Early preview — not for production

This release is for previewing and testing purposes only. It is not supported for use in production.

Upgrade notes

  • Breaking change: The Manager UI deployment has been moved from the tigera-manager namespace to the calico-system namespace and is now called calico-manager. If you expose the deployment via an ingress, load balancer, or node port service, you need to remove those resources and recreate them in the new namespace. The same applies to multi-cluster management users who expose the tunnel port. If you override component resources or limits, we suggest using the new container name by replacing tigera- with calico-, even though backwards compatibility is preserved. For details, see Access the Manager and Create a Management Cluster.

Enhancements

  • Improved the deterministic selection logic for flow and L7 logs when multiple NetworkSets have overlapping CIDRs. Logs and Service Graph now prioritize namespace-specific matches over GlobalNetworkSets and other namespace matches to ensure more accurate identity attribution.
  • User experience improvements to the Flow Summary card.

Known issues

  • In clusters using the eBPF data plane with strict reverse path forwarding (RPF) enabled, link-local discovery packets may be incorrectly dropped. This can interfere with neighbor discovery and local network communication.
  • The combination of the eBPF data plane on EKS with Bottlerocket is currently not working; the issue is under investigation.
  • On ARM64 with the eBPF data plane, the DNS parser can fail to load, which can result in timeouts.

Calico Enterprise 3.23.1 general availability release

July 6, 2026

Calico Enterprise 3.23.1 is now available as a general availability release.

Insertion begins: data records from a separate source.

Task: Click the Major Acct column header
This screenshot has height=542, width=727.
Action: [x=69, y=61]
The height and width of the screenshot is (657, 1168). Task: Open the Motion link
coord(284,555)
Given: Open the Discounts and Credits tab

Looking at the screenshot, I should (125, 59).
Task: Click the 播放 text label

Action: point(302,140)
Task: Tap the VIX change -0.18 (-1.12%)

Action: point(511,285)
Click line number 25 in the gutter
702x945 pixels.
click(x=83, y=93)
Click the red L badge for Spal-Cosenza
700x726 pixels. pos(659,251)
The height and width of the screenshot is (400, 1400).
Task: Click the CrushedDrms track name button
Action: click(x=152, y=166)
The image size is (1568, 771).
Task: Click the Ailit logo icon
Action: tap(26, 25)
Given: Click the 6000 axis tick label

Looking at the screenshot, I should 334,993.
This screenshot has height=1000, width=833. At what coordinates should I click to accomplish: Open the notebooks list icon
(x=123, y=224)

This release is supported for use in production.

Bug fixes

  • Fixed an issue where non-cluster hosts could inherit an unsupported data plane mode from the cluster's global FelixConfiguration. The eBPF data plane is now disabled on all non-cluster host packages, and RHEL 8 hosts are forced to use the iptables data plane (its 4.18 kernel does not reliably support nftables). RHEL 9, Debian, and Ubuntu continue to inherit the cluster's data plane choice.
  • Fixed an issue where DNS-policy trusted servers (including k8s-service: references such as the default kube-dns) were resolved only once at startup and never refreshed. They are now kept up to date as the backing Service changes.
  • Fixed a bug where Felix could permanently lose its DNS-policy NFQUEUE listener after a transient queue reconnect, causing domain-based policy to stop being enforced until Felix restarted.

Known issues

  • On clusters using the eBPF data plane, a HostEndpoint policy can block UDP return traffic for pod-originated egress that uses NAT-outgoing (SNAT). TCP and ICMP traffic is unaffected. A fix is planned for an upcoming patch release.
  • If the cluster's Kubernetes service account issuer changes (for example, during platform maintenance), Calico Enterprise components that validate bearer tokens keep using the previous issuer until restarted and reject service account tokens with bearer token was not issued by a trusted issuer. Manager UI observability pages (Service Graph, dashboard traffic stats, process info, L7 logs), license details, and log ingestion can fail while tigerastatuses still report Available. As a workaround, restart the token-validating components (tigera-linseed, calico-apiserver, tigera-manager, and compliance-server) so they re-read the current issuer, then re-create any long-lived Manager login tokens minted before the change. A fix is planned for an upcoming patch release.
  • Windows nodes on VKS are not currently supported due to a known issue where nodes may restart during VKS controller reconciliation. Support will be introduced once an upstream VKS fix is available.

Upgrading

To update an existing installation of Calico Enterprise 3.23, see Install a patch release.